Part of Scrubs featuring Zach Braff, Donald Faison, Sarah Chalke, John C. McGinley, and Ken Jenkins.
She spent years in New York theater before Scrubs, a founding member of LAByrinth Theatre Company in 1992, a multicultural collective that eventually drew Philip Seymour Hoffman into its orbit as artistic director. Eight seasons as Carla Espinosa on NBC/ABC's Scrubs gave her a character who could pivot from sitcom broad to genuinely devastating without losing the audience. She won the ALMA Award for Outstanding Actress in 2006. That kind of anchor role defines a decade.

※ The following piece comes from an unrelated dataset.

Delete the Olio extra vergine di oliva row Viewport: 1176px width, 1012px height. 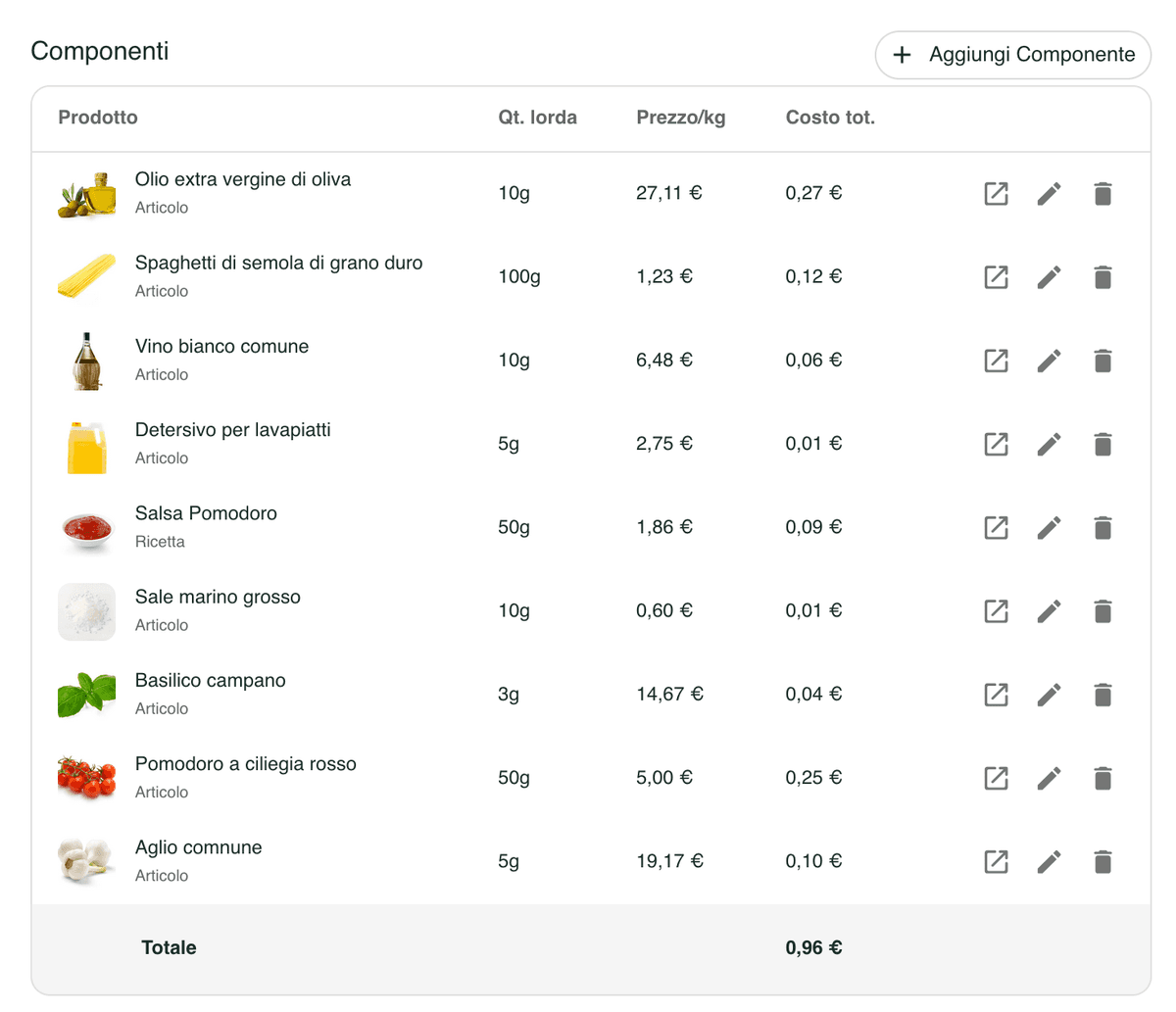(1102, 194)
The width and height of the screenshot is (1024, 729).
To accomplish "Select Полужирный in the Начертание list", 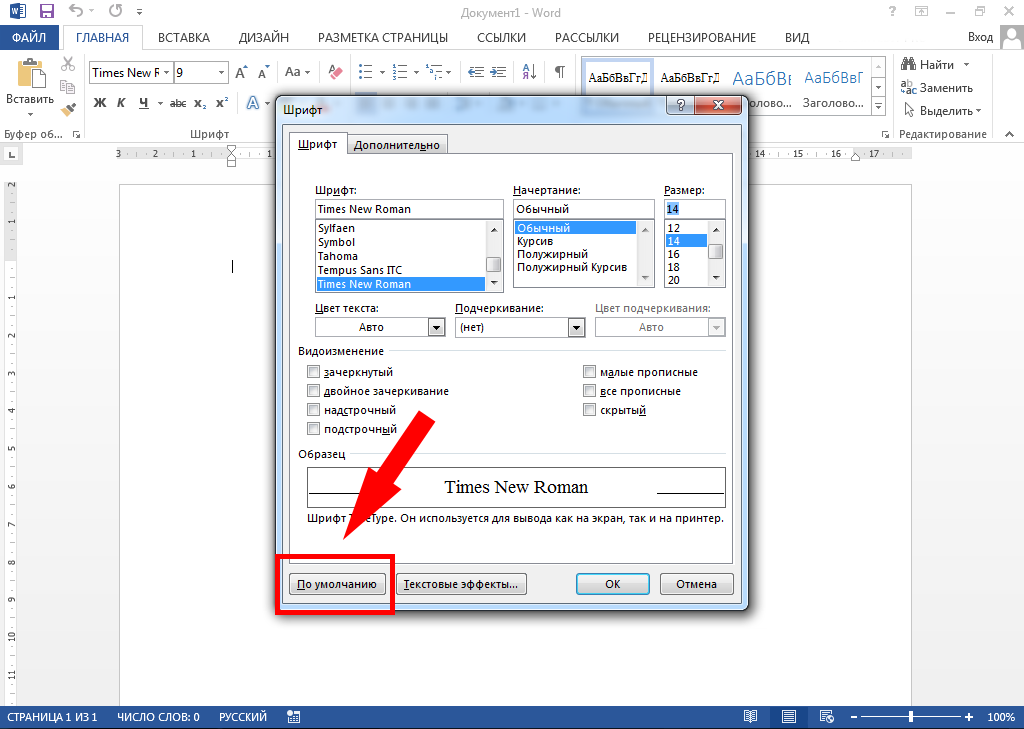I will coord(553,254).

After Scrubs ended in 2009, she stayed busy without quite landing the next defining role. Devious Maids got cancelled after four seasons. Claws ran until 2022 on TNT. Birth/Rebirth premiered at Sundance in 2023 with her carrying the lead, and critics noticed she could do something beyond the TV comfort zone. Now she's running double duty at ABC: a series regular on High Potential and four episodes of the Scrubs revival, which means the network trusts her enough to anchor two shows simultaneously.
She grew up in the Bronx and attended the High School of Performing Arts before Hunter College, which sounds like a standard resume line until you factor in LAByrinth, the multicultural theater company she helped found in 1992. It started small and became a Manhattan institution. She has also spoken openly about raising a transgender daughter, a detail that doesn't fit the celebrity profile format but has been part of her public advocacy for years.